Kraft Foods Group (UNKNOWN:KRFT.DL) provided investors with a financial update after Thursday's closing bell. Here's what you need to know about the company's recent earnings release.
1. Mixed bag of results
Kraft's profit rose in the second quarter, but its revenue slipped on weak sales of cold cuts, salad dressings, and Jell-O. The company attributed its drop in sales to a number of factors, including lowered beverage prices as a result of increased promotions. Pointing to a one-time benefit related to its pension plans, the maker of Oscar Mayer and Miracle Whip raised its full-year earnings outlook. Yet Kraft expects its 2013 revenue to grow at the same rate or slightly lower than the overall North American food and beverage market.
The decline in sales comes as Kraft looks to find its footing as an stand-alone company after splitting from Mondelez International last October. Kraft took the North American grocery business while Mondelez retained the higher-growth global snack business, including Oreo, Nabisco, and Cadbury brands. Since the corporate split, though, Kraft's stock is up an impressive 34%, vastly outperforming Mondelez's 20% return. By comparison, the overall stock market is up roughly 16% during that same period.
2. Management focused on the right measures
Like most mature consumer products companies, Kraft's management is prioritizing profitability over revenue growth. Since the spinoff, Kraft has focused on operating a leaner, more cost-efficient organization, by concentrating on return on invested capital and free cash flow. After cutting jobs and other expenses, the company has emerged with a much leaner cost structure. But Kraft is susceptible to volatile commodity costs and budget-conscious consumers, who're increasingly switching to private-label food and beverages.

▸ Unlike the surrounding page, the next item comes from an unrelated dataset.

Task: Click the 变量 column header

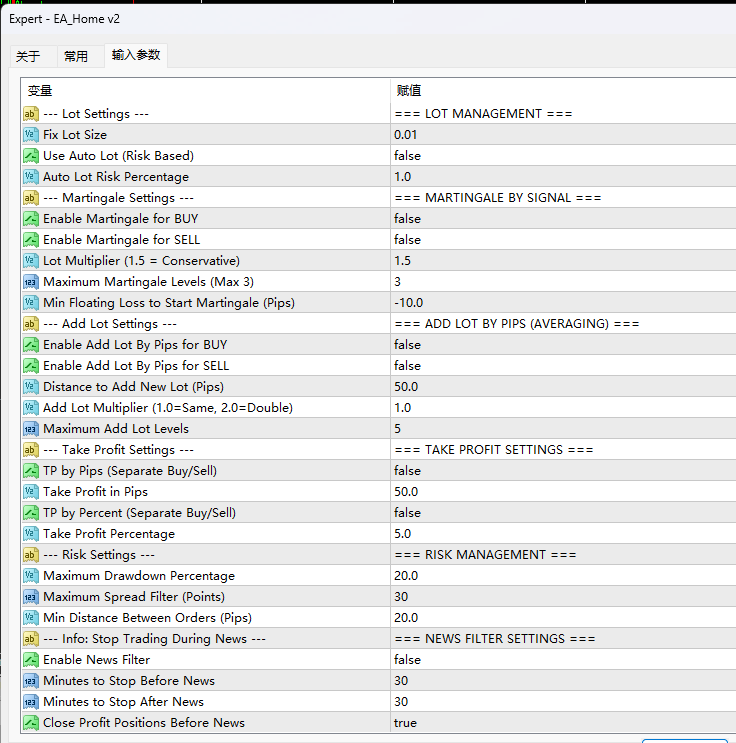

3. Its biggest challenges aren't going away
One of Kraft's largest threats is the changing landscape of the grocery market. Private-label and other big-branded competitors constantly pressure Kraft's highly commoditized categories. Since private-label goods typically cost consumers 20% to 40% less than branded ones, frugal customers increasingly fill their grocery carts with them. In order to effectively compete with private-label and other branded competitors, Kraft must relentlessly launch new products, distinguish their value proposition, invest in core brands, and fine-tune pricing strategies.
Foolish bottom line
Kraft faces a tough battle as it fights for market share and defends its brands in an increasingly commoditized food and beverage industry. Management appears focused on the right metrics, but time will tell if its efforts translate into long-term, sustainable results.